Adventure probably has more to do with attitude than with age. ©John T. Andrews

If you were to believe much of what you read in newspapers, magazines and ads, or what you see and hear in electronic media today, you might conclude that adventure is mostly for those in their 20ss or younger. For example, in March 2009, CNN reported on a man who rowed across the Atlantic alone—and, yes, he was 25 years old. In January 2010, morning news programs were awash with features on Abby Sunderland, a 16-year-old, who set sail around the world solo.

In a quick perusal of the pages of several adventure magazines dated just last month, I found at least 15 stories on people aged 20 to 35 years of age. And all of the sports drink, vitamin, GPS, watch, and fitness and outdoor clothing ads in those publications depicted those most likely in the first quarter-century of their lives. What’s so shocking about that?, you might ask yourself. It stands to reason that the young have the stamina and energy for adventures.

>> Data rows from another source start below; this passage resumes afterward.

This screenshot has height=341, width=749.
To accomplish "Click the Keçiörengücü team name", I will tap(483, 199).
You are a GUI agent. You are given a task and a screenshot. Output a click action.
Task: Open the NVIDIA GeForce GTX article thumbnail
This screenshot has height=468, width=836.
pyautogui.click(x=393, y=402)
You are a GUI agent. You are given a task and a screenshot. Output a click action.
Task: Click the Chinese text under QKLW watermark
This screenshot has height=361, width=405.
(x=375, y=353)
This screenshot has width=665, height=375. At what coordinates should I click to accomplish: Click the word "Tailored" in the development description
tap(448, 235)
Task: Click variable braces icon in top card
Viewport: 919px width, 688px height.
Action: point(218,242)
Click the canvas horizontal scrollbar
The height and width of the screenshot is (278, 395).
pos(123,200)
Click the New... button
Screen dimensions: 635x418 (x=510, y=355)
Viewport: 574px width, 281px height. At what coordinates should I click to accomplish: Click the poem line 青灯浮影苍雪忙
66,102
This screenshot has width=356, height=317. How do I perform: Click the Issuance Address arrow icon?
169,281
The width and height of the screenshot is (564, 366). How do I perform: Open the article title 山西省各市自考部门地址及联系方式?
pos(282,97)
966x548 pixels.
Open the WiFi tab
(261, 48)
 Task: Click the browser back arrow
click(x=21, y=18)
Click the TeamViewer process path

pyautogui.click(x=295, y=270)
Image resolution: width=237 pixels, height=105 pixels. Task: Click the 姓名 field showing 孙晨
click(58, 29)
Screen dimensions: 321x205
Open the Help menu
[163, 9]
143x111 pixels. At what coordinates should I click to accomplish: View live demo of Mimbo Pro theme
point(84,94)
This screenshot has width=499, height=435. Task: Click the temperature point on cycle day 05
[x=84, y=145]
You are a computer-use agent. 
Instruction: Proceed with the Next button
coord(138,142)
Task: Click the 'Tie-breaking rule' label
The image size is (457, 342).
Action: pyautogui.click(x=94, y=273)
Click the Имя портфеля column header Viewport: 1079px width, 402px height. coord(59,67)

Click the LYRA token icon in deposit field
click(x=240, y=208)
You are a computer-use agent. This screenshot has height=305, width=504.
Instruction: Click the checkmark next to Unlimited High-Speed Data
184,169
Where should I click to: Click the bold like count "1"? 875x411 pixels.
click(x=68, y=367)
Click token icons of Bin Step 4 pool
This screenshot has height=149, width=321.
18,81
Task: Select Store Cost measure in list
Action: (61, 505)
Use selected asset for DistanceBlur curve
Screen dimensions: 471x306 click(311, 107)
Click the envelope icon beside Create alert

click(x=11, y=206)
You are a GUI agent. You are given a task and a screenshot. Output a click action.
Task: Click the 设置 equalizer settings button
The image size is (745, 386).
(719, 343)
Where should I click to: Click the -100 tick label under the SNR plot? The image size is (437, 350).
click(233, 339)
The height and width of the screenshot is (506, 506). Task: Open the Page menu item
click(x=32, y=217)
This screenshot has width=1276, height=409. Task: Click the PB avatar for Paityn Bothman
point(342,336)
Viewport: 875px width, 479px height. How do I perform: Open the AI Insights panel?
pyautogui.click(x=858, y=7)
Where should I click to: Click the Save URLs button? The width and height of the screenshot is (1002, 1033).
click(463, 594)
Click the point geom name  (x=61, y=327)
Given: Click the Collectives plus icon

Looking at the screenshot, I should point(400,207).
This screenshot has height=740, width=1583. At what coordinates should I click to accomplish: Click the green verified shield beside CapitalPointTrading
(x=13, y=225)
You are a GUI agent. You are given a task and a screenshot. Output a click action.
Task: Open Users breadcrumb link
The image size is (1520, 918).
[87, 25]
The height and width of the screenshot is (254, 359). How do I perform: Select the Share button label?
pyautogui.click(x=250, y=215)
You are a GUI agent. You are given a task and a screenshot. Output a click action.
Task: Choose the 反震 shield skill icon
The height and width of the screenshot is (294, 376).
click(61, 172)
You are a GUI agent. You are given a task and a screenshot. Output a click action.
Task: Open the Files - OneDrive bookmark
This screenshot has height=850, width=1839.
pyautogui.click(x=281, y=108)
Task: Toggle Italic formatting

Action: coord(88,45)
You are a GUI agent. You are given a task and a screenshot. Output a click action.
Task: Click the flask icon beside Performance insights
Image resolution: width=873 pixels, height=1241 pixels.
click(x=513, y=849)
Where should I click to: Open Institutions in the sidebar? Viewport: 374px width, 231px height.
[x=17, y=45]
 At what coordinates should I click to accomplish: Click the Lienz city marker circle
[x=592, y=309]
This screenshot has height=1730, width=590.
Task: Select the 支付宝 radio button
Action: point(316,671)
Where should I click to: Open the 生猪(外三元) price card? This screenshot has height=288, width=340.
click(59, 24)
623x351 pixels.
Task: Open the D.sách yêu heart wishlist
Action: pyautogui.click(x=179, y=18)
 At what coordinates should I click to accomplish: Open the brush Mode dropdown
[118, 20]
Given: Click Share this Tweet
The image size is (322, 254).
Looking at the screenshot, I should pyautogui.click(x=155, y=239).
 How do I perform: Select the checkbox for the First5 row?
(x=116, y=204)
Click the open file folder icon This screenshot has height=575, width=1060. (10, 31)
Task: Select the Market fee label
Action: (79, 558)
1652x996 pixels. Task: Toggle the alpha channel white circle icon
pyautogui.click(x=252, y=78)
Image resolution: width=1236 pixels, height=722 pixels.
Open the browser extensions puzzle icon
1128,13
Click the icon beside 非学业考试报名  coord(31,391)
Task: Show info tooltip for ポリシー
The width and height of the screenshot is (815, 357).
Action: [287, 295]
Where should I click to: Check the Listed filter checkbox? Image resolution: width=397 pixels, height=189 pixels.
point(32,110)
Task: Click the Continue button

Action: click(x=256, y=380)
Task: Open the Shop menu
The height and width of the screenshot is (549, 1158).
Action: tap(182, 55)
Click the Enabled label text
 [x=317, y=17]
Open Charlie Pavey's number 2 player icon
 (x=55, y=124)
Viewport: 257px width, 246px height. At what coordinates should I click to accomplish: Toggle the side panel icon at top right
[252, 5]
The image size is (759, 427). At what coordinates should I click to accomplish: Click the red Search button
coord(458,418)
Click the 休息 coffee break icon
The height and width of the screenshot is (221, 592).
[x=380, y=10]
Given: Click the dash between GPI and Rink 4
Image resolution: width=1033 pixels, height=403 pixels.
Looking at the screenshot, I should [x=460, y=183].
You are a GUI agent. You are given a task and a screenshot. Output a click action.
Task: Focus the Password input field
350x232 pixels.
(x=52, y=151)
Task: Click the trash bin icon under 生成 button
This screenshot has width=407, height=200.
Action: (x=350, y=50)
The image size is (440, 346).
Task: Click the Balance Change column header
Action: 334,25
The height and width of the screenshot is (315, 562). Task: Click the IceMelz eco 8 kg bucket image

Why should we expect our sense of adventure to unravel as the years pass? ©John T. Andrews

The two extremes get all the attention

Of course, there is that other end of the spectrum. If you do see a report about someone embarking on an adventure who isn’t 25 or so, age is usually the hook. The story typically goes like this: an 80-year-old grandma wants to go skydiving on her birthday or a 75-year-old man says he’s going to climb Mount Everest. While daily hundreds of people may plan these same things, because of the age of these participants, you instantly have “news.” I’ll bet that even in the upcoming Olympics coverage, you’ll find stories on athletes—who probably wouldn’t otherwise garner any special attention—simply because they fall into the upper end of the age range of the average Olympian.

There is one man who’s trying to change the way the media depicts adventure. Ad man Mike Shine is the creative director for Butler, Shine, Stern & Partners in Sausalito, California. Shine recently told National Geographic Adventure Magazine, “Folks are burnt out on the cliché of 25-year-olds with their mud-splattered SUVs and energy drinks.” His recent campaign for the sportswear company Columbia features real people using the outdoors in their own way, such as an off-road unicyclist and urban guerrilla gardeners. His philosophy is that with a bit of imagination (and a bit of scaled-down gear—he is creating ads, after all), anyone can make nature a playground.

Adventures aren’t just about being in your 20s—or unusual when they happen in your 80s. ©John T. Andrews

All you need is attitude

I have to admit that I’ve fallen prey to ageism myself when it comes to adventure. On a recent story for Natural Habitat Adventures’ blog Good Nature, I wrote about my repeated visits to Churchill, Manitoba, Canada. An 82-year-old woman named Rose, whom I’ve never met, commented that she’s planning her own return to Churchill this fall. I was struck by her age and commented back that she was “inspirational.” But why should I feel that way? Ernest Shackleton was in his 40s when he embarked on his 1914 Antarctica adventure and eventually led all of the Endurance’s 28 men to safety. And in 2006, Jeff King won his fourth Iditarod, the world’s longest sled dog race, at age 50. Why should we expect our sense of adventure to unravel as the years pass? If these people are any example, I would say it certainly doesn’t.

Those of us in the real world should probably pay little attention to how “adventure” is sold to us in the media realm. Adventures aren’t just about being in your 20s—or unusual when they happen in your 80s. Adventure isn’t about age at all. It’s probably more of an attitude thing.